Grounds of St Mary's Cathedral in Perth, Western Australia

Victoria Square is the name of the area and road that runs around the edge of the grounds of St Mary's Cathedral in Perth, Western Australia.

It is the northern extension of Victoria Avenue.

The area was originally named Church Hill by John Septimus Roe in 1839 or 1840, but was subsequently known as Victoria Square. The Anglicans of Perth chose the location of their cathedral, St George's, closer to Government House on St Georges Terrace, allowing the Catholic church to utilise Victoria Square.

The precinct that surrounds the area includes historic schools, Catholic Church buildings, as well as historic residential buildings.

Most of the historic buildings in the square were constructed and opened in the late nineteenth century.

Royal Perth Hospital is on its northern side, and related buildings are on the north west side of the square, while on the south east side is Mercedes College.
In the nineteenth century, the Convent of Mercy was located on the square.

On the southern and south west part of the square is the Catholic Archbishop's Palace.

The road that leads to the square from the west is Murray Street, while the road leading east is Goderich Street. Lord Street runs from the north east corner of the square, and over Wellington Street and the railway line into Mount Lawley.

## RECORDED DATA
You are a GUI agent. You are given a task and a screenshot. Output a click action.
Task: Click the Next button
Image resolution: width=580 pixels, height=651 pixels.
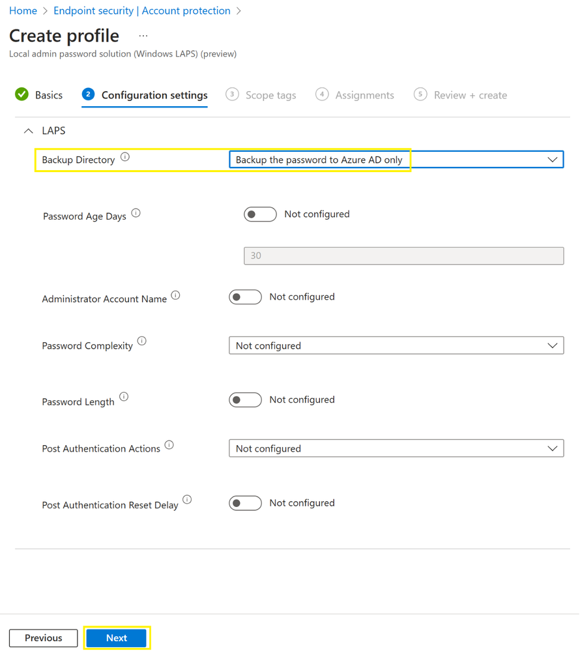click(117, 638)
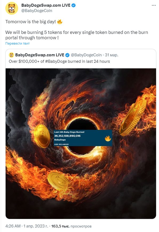
Task: Click the gold coin at the bottom of the image
Action: [x=59, y=181]
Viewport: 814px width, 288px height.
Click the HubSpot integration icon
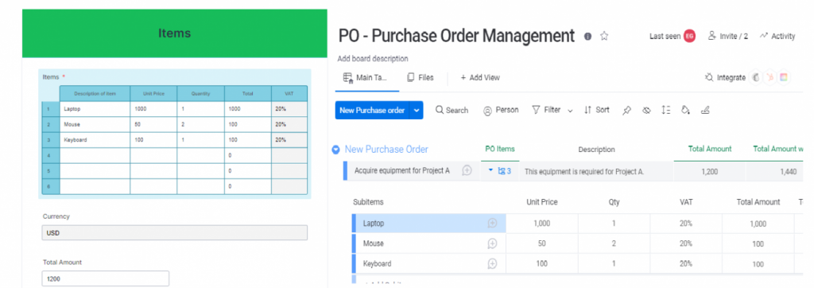click(770, 77)
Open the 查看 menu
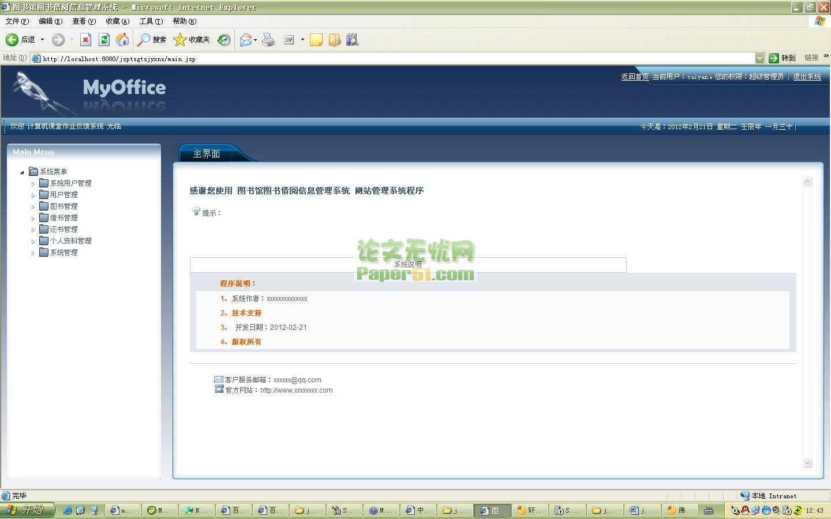The height and width of the screenshot is (519, 831). [84, 21]
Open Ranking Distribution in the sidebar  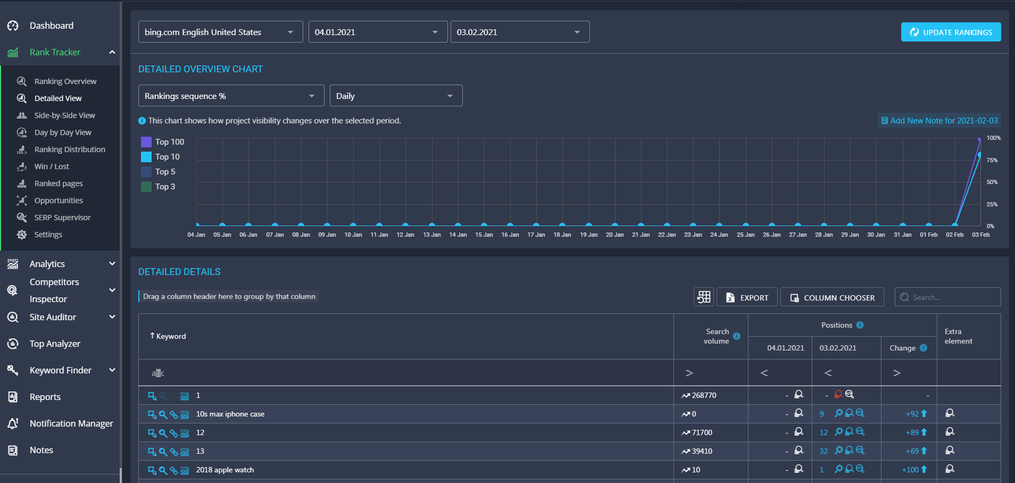(x=69, y=149)
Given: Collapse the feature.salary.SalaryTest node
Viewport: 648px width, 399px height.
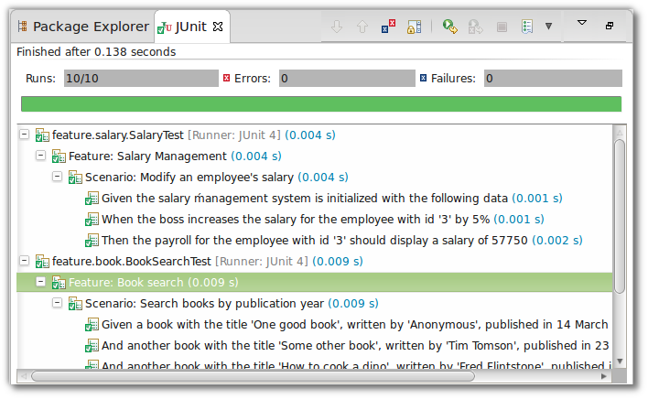Looking at the screenshot, I should click(x=25, y=135).

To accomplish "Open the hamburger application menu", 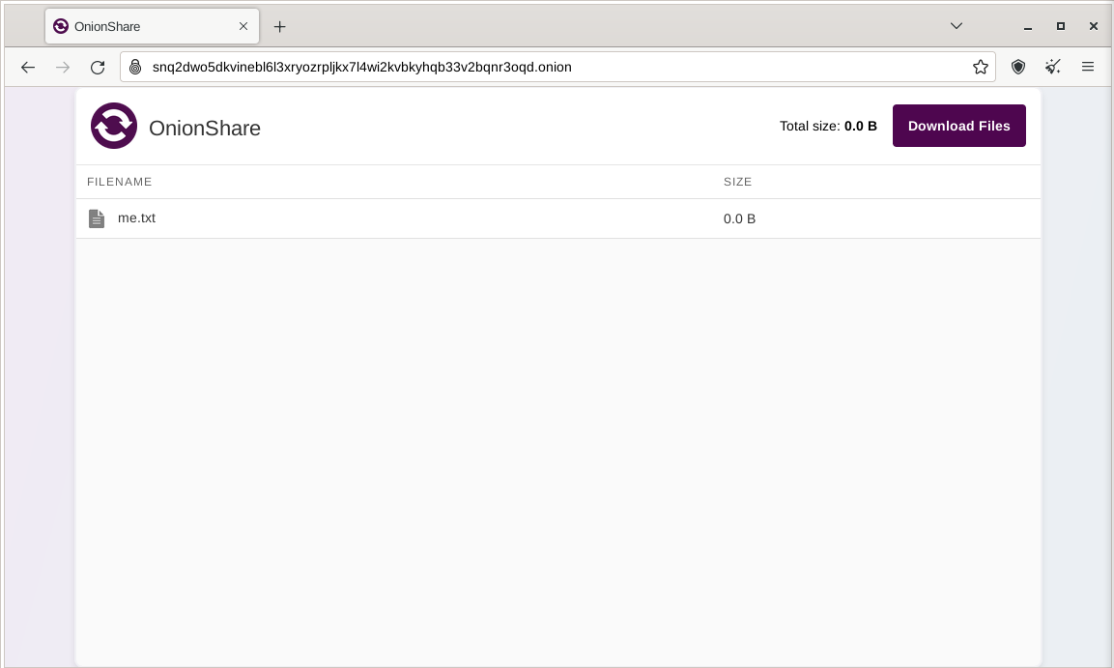I will click(x=1088, y=67).
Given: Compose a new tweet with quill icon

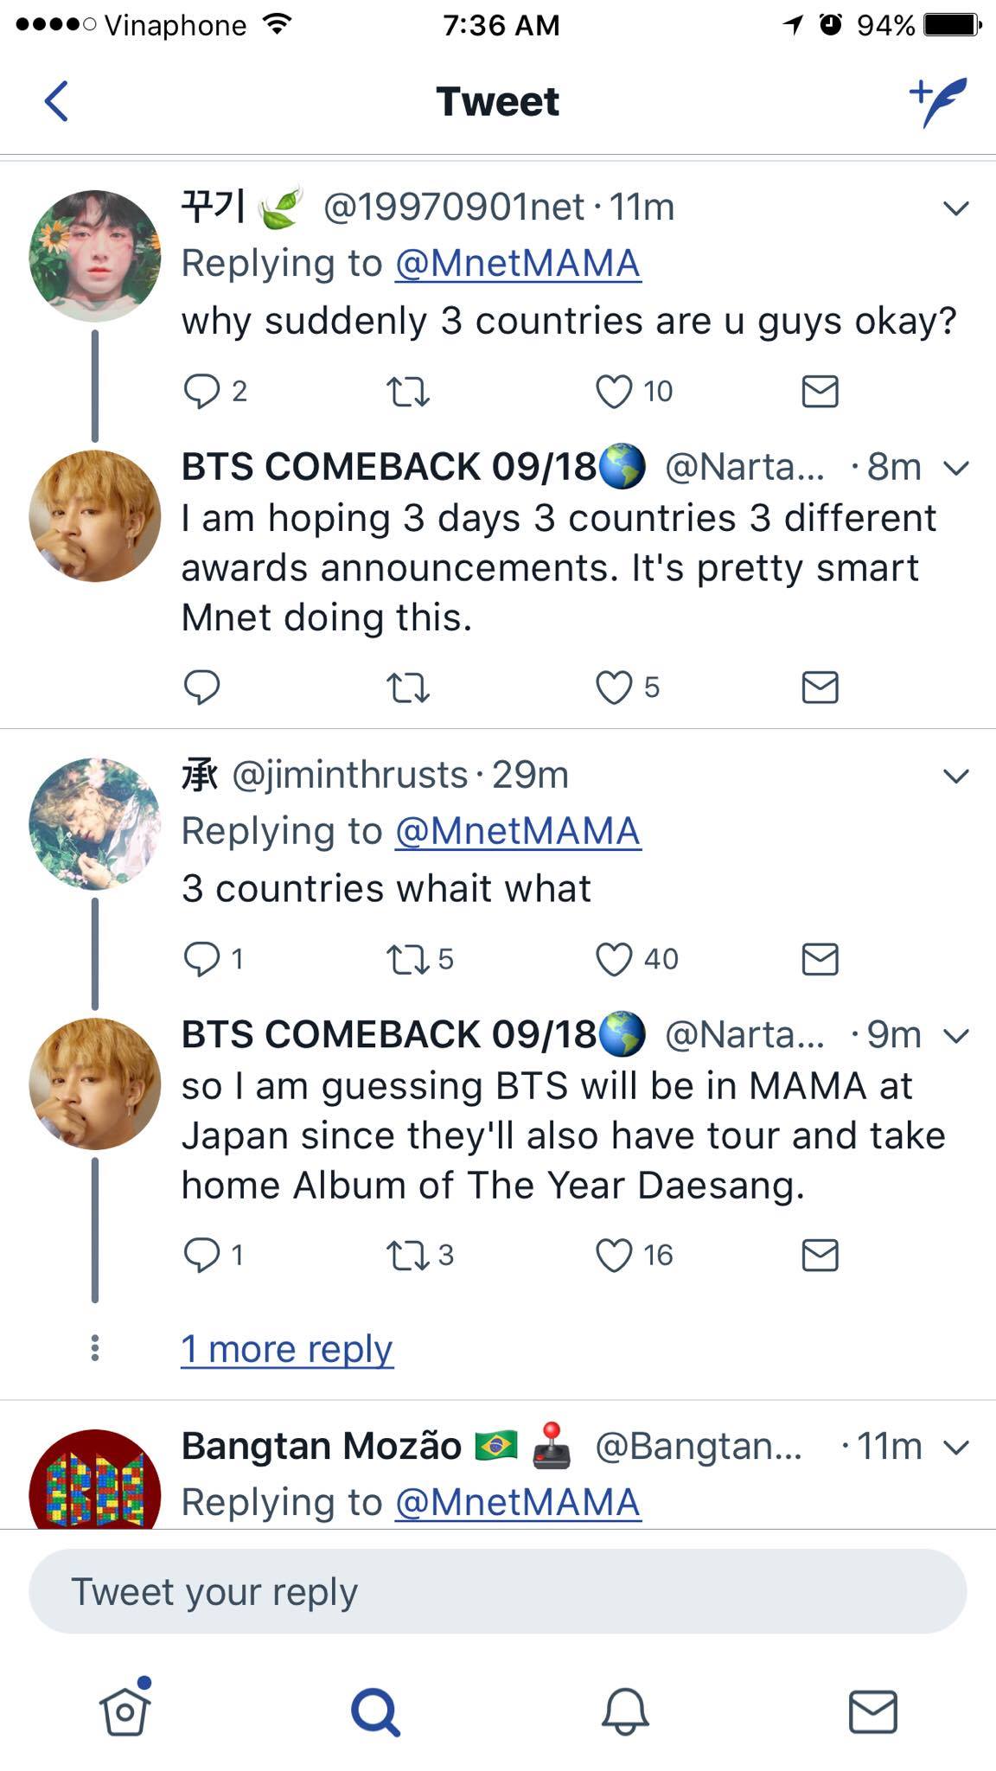Looking at the screenshot, I should (x=938, y=101).
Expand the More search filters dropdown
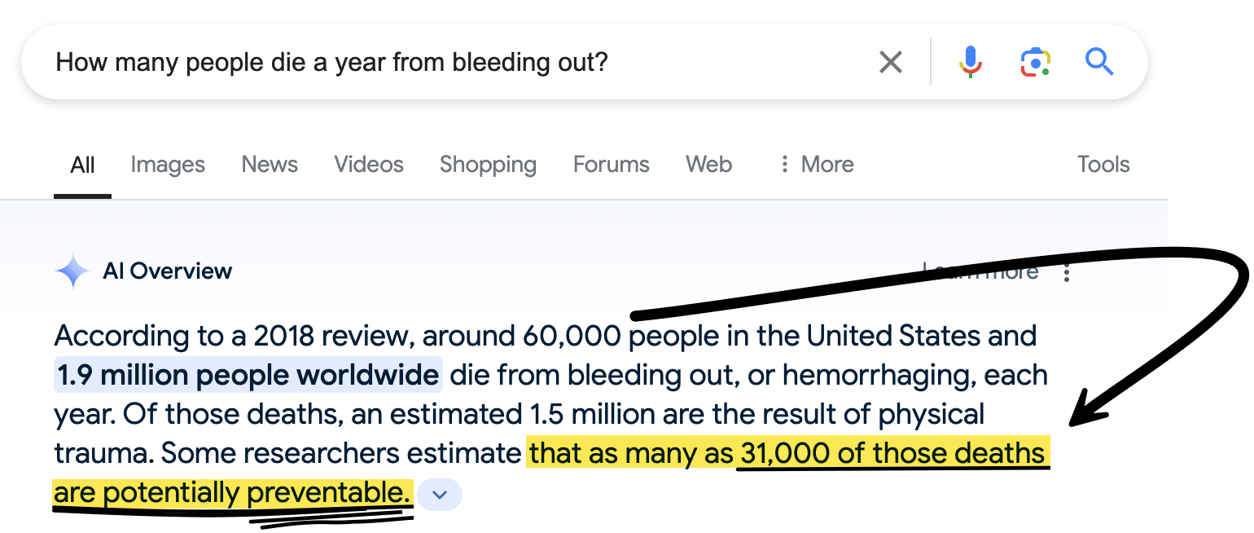This screenshot has height=533, width=1254. (815, 165)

## YOUR GOAL
Answer these questions using the text on Victoria Square in Perth.
(a) Who originally gave the area the name Church Hill?
(b) What stands on the south east side of the square?
(c) Which road leads to the square from the west?

## YOUR SOLUTION
(a) John Septimus Roe
(b) Mercedes College
(c) Murray Street